EXERCISE GOAL
Please begin with the line containing "Click the search icon beside 查找日志信息" and reproduce each line exactly until the records below end, without any pictures.

+++ PROVIDED ENTRIES +++

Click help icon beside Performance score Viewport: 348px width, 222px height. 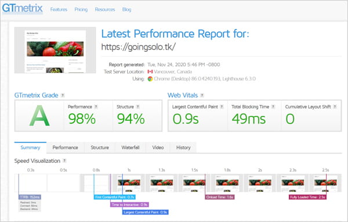coord(96,107)
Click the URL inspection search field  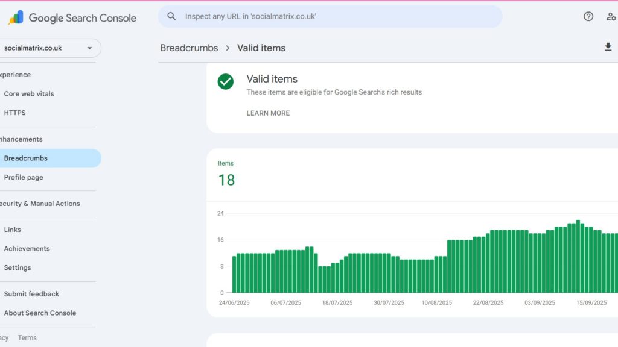pyautogui.click(x=338, y=16)
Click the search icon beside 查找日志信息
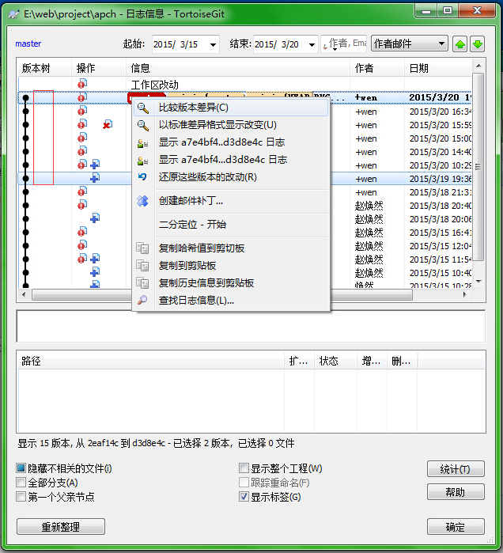This screenshot has height=553, width=503. (x=142, y=301)
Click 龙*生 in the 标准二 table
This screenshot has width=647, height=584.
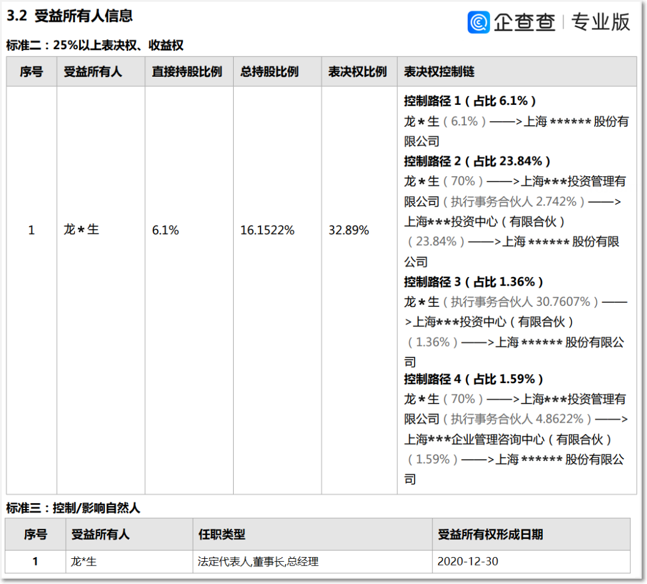pyautogui.click(x=81, y=230)
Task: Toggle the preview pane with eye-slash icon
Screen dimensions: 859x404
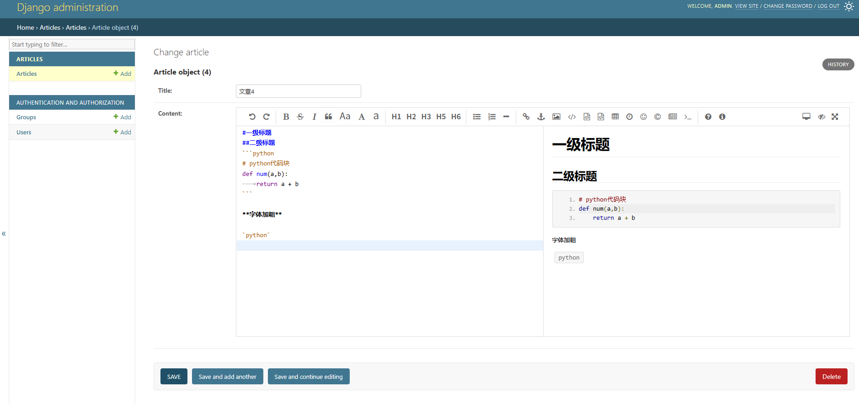Action: pyautogui.click(x=821, y=117)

+++

TASK RESULT
Click the search icon beside 查找日志信息
This screenshot has height=553, width=503. (x=142, y=301)
Click 龙*生 in the 标准二 table
This screenshot has width=647, height=584.
pyautogui.click(x=81, y=230)
Task: Toggle the preview pane with eye-slash icon
Screen dimensions: 859x404
Action: pyautogui.click(x=821, y=117)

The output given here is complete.